佣人刚把饭菜摆好,小鹤吵嚷声传来,“阿姨,我来看你了哦!”随着声音的方向,小鹤小小的身影朝这儿奔跑过来。
路江南再想制止,已经来不及。
小鹤莽撞的闯了进来,看见爹哋和奶奶在,害怕的站住。
“小鹤,王姨怎么看护你的!让你跑这儿来了!嗯?你不知道这儿是禁地吗?”路江南抢先一步斥责道,“还不快去找王姨!”
小鹤的小脸一扬,嘟着小嘴固执的喊,“既然是禁地,为什么允许你们来,不允许我来?!”
“哎,我说江南,你身为路家的长子,现在又是路氏集团的总裁,怎么连自己的老婆孩子都管不好。这一桩桩的事件,要是传出去,多么丢路家的脸!”路夫人叹息一声,“知道的是你媳妇和儿子坏了规矩。这不知道的,还以为我这个做母亲的对你们没有尽管教之责!你长这么大,我自问,没有亏待你的地方!”路夫人说着,委屈的掏出黄色帕子拭泪,“要是你觉得翅膀硬了,不想在路家受约束,那大可搬出去!也免得让外界说是我的错,是我在胡作非为,我受的委屈又能对谁说,管也不是,不管也不是的!”

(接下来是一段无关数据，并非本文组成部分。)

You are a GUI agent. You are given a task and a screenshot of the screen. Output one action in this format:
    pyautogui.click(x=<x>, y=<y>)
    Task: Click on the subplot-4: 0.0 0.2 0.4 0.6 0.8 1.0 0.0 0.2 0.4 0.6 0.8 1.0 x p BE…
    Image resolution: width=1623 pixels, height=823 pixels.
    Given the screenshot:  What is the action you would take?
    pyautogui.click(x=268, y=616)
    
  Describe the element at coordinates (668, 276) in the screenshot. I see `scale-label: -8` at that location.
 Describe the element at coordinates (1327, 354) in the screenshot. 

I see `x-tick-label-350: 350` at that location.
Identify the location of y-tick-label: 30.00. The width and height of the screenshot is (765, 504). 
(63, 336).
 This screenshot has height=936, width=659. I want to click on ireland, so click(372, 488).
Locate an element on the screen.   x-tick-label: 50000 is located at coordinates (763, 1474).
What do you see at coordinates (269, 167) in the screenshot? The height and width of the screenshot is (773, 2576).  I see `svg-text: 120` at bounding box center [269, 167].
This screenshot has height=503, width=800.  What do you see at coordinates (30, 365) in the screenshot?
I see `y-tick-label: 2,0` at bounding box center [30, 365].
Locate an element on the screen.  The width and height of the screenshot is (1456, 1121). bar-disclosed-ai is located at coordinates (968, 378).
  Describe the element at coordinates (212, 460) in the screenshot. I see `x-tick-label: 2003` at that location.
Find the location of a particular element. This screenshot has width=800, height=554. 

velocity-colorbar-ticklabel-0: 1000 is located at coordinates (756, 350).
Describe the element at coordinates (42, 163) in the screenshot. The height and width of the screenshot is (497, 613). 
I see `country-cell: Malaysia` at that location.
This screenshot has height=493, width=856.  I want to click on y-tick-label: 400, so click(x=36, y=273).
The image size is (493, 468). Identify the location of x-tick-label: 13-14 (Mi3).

路江南心里冷笑了一声,他当然知道妈的用意,不过是可怜兮兮的来压制他罢了!
“还不给奶奶认错!”他瞪圆美眸,扬起了手掌。
“我错在哪里了?!”小鹤蹙着小眉毛,毫不畏惧的回视着路江南。
“逆子,敢与爹哋争论!”说着,一个耳光扇下来。
舒北忍住痛,快速的把小鹤拽进怀里,“啪,”的一声,没有消肿的脸一片通红。
路江南愕然,手一时停在半空,微微颤抖。
从昨天晚上到现在,她被抽了好几个耳光了是不是?
“你们都是坏人……”小鹤用小手抚摸着舒北的脸,“阿姨,是不是很痛,等小鹤长大了,一定不允许再有人欺负你!”